The Vatican is calling for a new paradigm of care for the elderly after what it calls the “massacre” wrought by the coronavirus pandemic
ByThe Associated Press
February 9, 2021, 11:42 AM
• 2 min read
ROME -- The Vatican is calling for a new paradigm of care for the elderly after what it calls the “massacre” wrought by the coronavirus pandemic, which has disproportionately killed elderly people living in nursing homes.
The Vatican’s Pontifical Council of Life issued a position paper Tuesday that made the case for a global rethink of how to care for people in their final years, including resisting any rush to institutional care in favor of adapting home environments to the needs of people as they age.

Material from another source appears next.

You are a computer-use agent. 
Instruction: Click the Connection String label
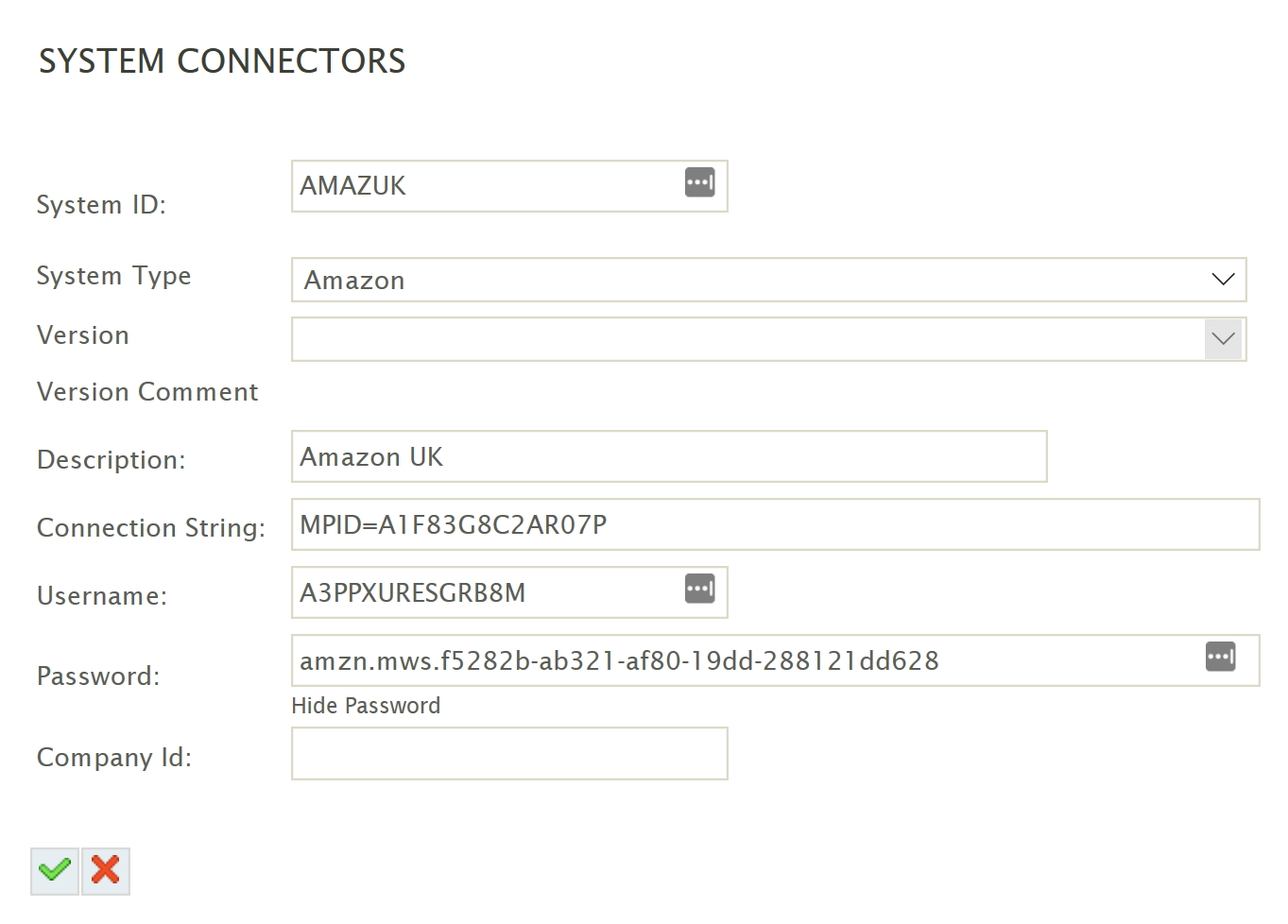tap(151, 527)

The council's president, Archbishop Vincenzo Paglia, noted at a press conference that more than half of Italy’s elderly dead during the initial coronavirus outbreak lived in nursing homes, while only a quarter of overall deaths involving people over 75 lived at home.
“The death tolls are brutal in their cruelty,” Paglia said. “A real massacre of the elderly.”
Pope Francis has frequently spoken about the wisdom and richness that the elderly provide younger generations and denounced how they are often shut away in institutions. That tendency, he says, is part of what he calls today's “throwaway culture” that treats the elderly, weak and infirm as nonessential.
The 84-year-old Francis, who credits his grandmother Rosa with helping raise him and passing onto him her Catholic faith, recently designated the fourth Sunday of July as the World Day for Grandparents and the Elderly.